Monday, May 13, 2013

A Rock and a Hard Place

So you're an inquisitive child in Victorian Radnorshire and, thanks to the gradual introduction of elementary school education, you're able to read.  Read a book like the liberal scholar E A Freeman's - he would soon be appointed Regius Professor of History at Oxford University -  Old English History for Children.  What would the young reader make of Freeman's celebration of the Anglo-Saxon takeover of lowland Britain, and, yes, he's honest enough to call the dispossessed natives Welsh, not Celts or Romano-Brits:

"it has turned out much better in the end that our forefathers did thus kill or drive out nearly all the people whom they found in the land ...... (otherwise)..I cannot think that we should ever have been so great and free a people as we have been for many ages."

Meanwhile the Liberal MP for Herefordshire considers the Welsh a "miserable race of Celtic savages" and various scientists are running around the countryside measuring heads and noting down hair colour - a kind of proto-DNA research. Radnorians had a "nigrescence" score of 57.3% and scored particularly highly for "Celtic-eye", a dead give away for all those Anglo-Saxon obsessives who wished to identify the lesser breeds within the kingdom.

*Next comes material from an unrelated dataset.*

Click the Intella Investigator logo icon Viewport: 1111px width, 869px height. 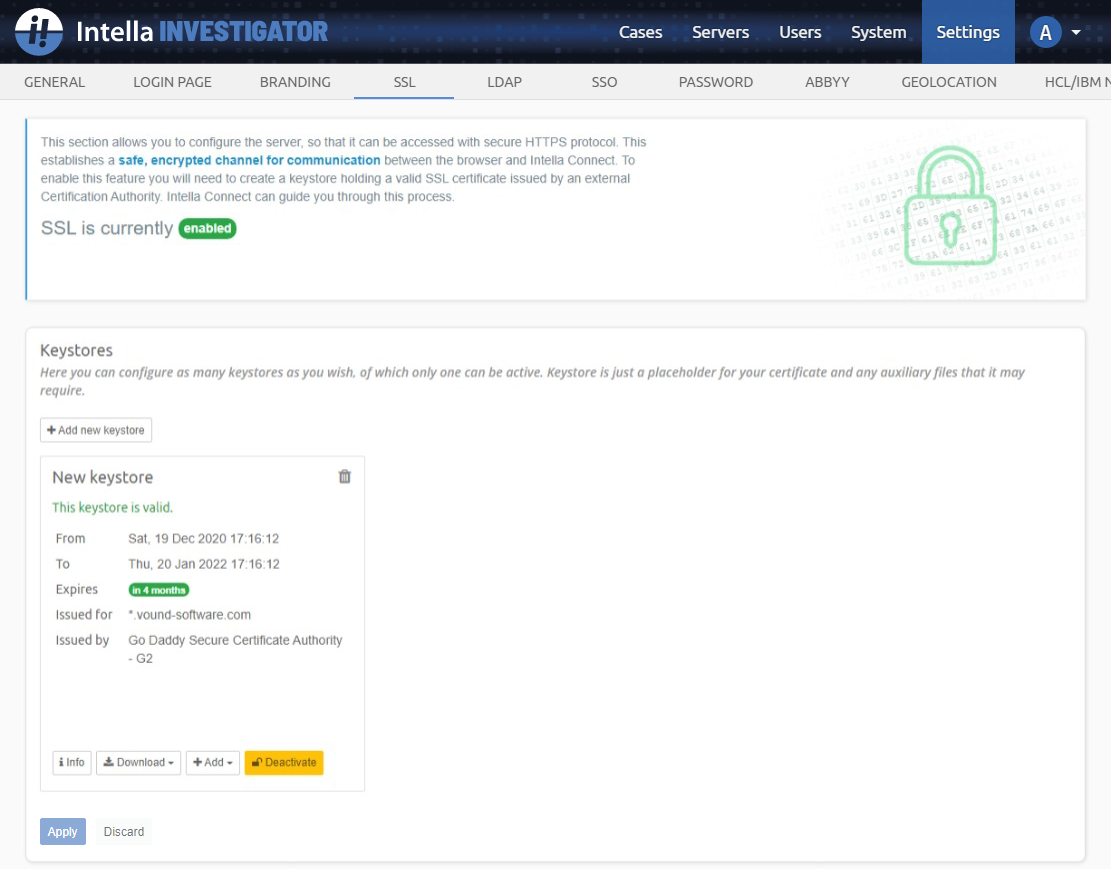click(x=39, y=32)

Now everyone in Wales had to put up with this nonsense but the poor Radnorians also got it in the neck from their fellow countrymen.  The animus shown towards Radnorshire in the Welsh Language Press of the period is at least understandable and can surely be traced back to the Blue Books.  These accused the Welsh of ignorance and immorality and blamed her language for the country's woes.  What better riposte to point to, by then, largely English speaking Radnorshire, a county with, for example, the highest illegitimacy rate in Britain.

Here are a few examples:

it is one of the darkest and most backward parts of the whole kingdom in terms of morality and learning. It is as if the human mind has disappeared from view as regards the population in general. Only the animal aspect of humanity can be seen living there. - Baner Cymru 1858 

Everywhere which has lost or denied the Welsh language ... those districts are full of immorality, cursing, blasphemy and prisons.  If you want proof look at Radnorshire. - Aberystwyth Observer 1876

There's no more pagan county in Wales than Radnorshire - Y Celt 1896

Fie Radnorshire! But there again, what can be expected from a people with no regard for their country's language and customs.  It's said that on the whole the natives of Radnorshire are remarkably ignorant and unable to speak either Welsh or English with any great alacrity - Tarian y Gweithiwr 1910

Even when someone came to the county's defence, such as Painscastle's Baptist minister, it serves only to illustrate the widespread prejudice against the county.

I note that an ill-founded impression of Radnorshire has arisen that its people are ungodly, ignorant and without morals - Seren Cymru 1885

My favourite quote of all comes from Iorwerth Peate, writing in 1933 he described the inhabitants of Radnorshire as "a deracine people, a people fallen between two stools a community of half-things."  I wonder what his colleague Ffransis Payne made of such sentiments?

Have such attitudes completely disappeared?  I doubt it.